Rabu, 22 Agustus 2012

Masjid Gedhe Kauman Yogyakarta

Masjid Gedhe Kauman Yogyakarta

Masjid Gedhe Kauman atau juga disebut Masjid Raya Daerah Istimewa Yogyakarta atau Masjid Kagungan Dalem Karaton Ngayokyakarta Hadiningrat, dibangun pada masa pemerintahan Sri Sultan Hamengkubuwono I sebagai masjid sentral yang dibangun di pusat kekuasaan Kesultanan Nyayokyakarta Hadiningrat. Masjid Agung Yogya sekaligus menjadi poros sentral bagi lima Masjid Pahtok Negara Ngayokyakarta Hadiningrat yang dibangun di empat penjuru mata angin, sebagai penanda batas terluar wilayah kesultanan.

Berdiri megah di alun alun utara Yogyakarta, merupakan salah satu bangunan cagar budaya Nasional berdasarkan Monumenten Ordonante 238/1931 dibangun pada hari Ahad 29 Mei 1773 menjadikannya sebagai salah satu masjid tua di pulau Jawa dan Indonesia. Masjid yang sarat dengan sejarah kesultanan Jogja juga sejarah nasional Indonesia. Gerakan Muhammadiyah yang merupakan salah satu organisasi Islam terbesar dan tertua di tanah air lahir di Masjid ini.

+---+

- [Tugas A]
Jawablah berdasarkan kutipan tentang Masjid Gedhe Kauman:
(i) Masjid ini dibangun pada masa pemerintahan siapa?
(ii) Di mana masjid ini berdiri?
(iii) Gerakan apa yang lahir di masjid ini?
Kutipan di atas dan baris-baris berikut adalah bahan yang terpisah.

- [Data Masukan]

+---+

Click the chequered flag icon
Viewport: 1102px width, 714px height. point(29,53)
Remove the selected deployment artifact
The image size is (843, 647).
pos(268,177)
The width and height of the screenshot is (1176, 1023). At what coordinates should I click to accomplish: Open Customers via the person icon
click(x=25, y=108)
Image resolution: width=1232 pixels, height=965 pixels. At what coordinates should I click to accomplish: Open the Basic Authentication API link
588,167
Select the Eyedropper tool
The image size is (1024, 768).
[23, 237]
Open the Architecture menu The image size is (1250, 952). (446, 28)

+---+

- [Tugas B] Tuliskan ulang semua baris data di atas apa adanya, tanpa satu perubahan pun.

- [Jawaban yang Diharapkan A]
(i) Sri Sultan Hamengkubuwono I
(ii) Di alun alun utara Yogyakarta
(iii) Gerakan Muhammadiyah

- [Jawaban yang Diharapkan B]
Click the chequered flag icon
Viewport: 1102px width, 714px height. point(29,53)
Remove the selected deployment artifact
The image size is (843, 647).
pos(268,177)
The width and height of the screenshot is (1176, 1023). At what coordinates should I click to accomplish: Open Customers via the person icon
click(x=25, y=108)
Image resolution: width=1232 pixels, height=965 pixels. At what coordinates should I click to accomplish: Open the Basic Authentication API link
588,167
Select the Eyedropper tool
The image size is (1024, 768).
[23, 237]
Open the Architecture menu The image size is (1250, 952). (446, 28)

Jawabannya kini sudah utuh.